Технологический прогресс в сфере ИИ вызывает тектонические сдвиги в деловой сфере. И вновь, как во времена появления паровой машины и электричества, выиграют не те, кто получит доступ к лучшим технологиям и наймет лучших разработчиков, а те, кто преодолеет инерцию и найдет принципиально новые способы применения технологий — а затем воплотит их в жизнь. Вероятно, бум машинного обучения породит совершенно иное поколение бизнес-лидеров.

Сегодня ИИ (и прежде всего машинное обучение) — важнейшая ­технология широкого применения. Решения на основе ИИ окажут непосредственное воздействие на бизнес и экономику и повлекут «сопутствующие» инновации. Компьютерное зрение, распознавание речи, интеллектуальное решение задач и другие возможности машинного обучения открывают путь новым продуктам и способам работы.

Некоторые эксперты заглядывают еще дальше. Гил Пратт, глава Исследовательского института Toyota, сравнил нынешний подъем технологий ИИ с кембрийским взрывом — появлением 500 млн лет назад огромного количества форм жизни. Тогда, как и сейчас, одной из главных новых возможностей стало зрение. Обретя его, животные стали лучше ориентироваться в пространстве, что способствовало взрывному росту числа видов и заполнению разных экологических ниш. Сегодня мы ждем появления множества продуктов, услуг, технологий, организационных форм — наряду с вымиранием устаревших явлений.

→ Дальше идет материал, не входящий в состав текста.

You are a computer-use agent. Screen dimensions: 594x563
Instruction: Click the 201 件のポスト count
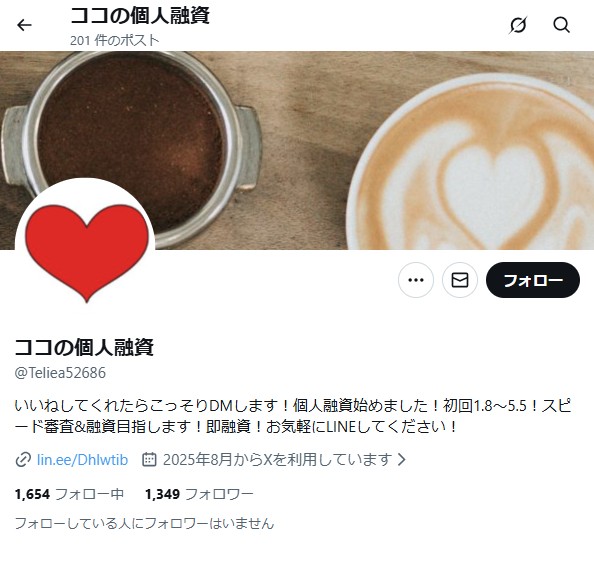click(114, 40)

Мы увидим истории успеха и краха.

И хотя сегодня сложно предсказать, какие именно компании добьются успеха в новых условиях, общий принцип ясен: выживут самые гибкие и легкие на подъем. Те, кто быстро замечает и использует новые возможности, получат все преимущества ИИ. Залог успеха — готовность экспериментировать и быстро учиться. Если современный менеджер не задумывается о внедрении машинного обучения, он плохо справляется с работой. В ближайшие 10 лет ИИ не заменит менеджеров — но менеджеры, использующие его, заменят тех, кто этого не делает.

Об авторах. Эрик Бриньолфссон (Erik Brynjolfsson) — директор Программы цифровой экономики при MIT, профессор теории управления Школы управления Слоуна при MIT, научный сотрудник Национального бюро экономических исследований. Эндрю МакАфи (Andrew McAfee) — старший научный сотрудник MIT, сооснователь Программы цифровой экономики при MIT.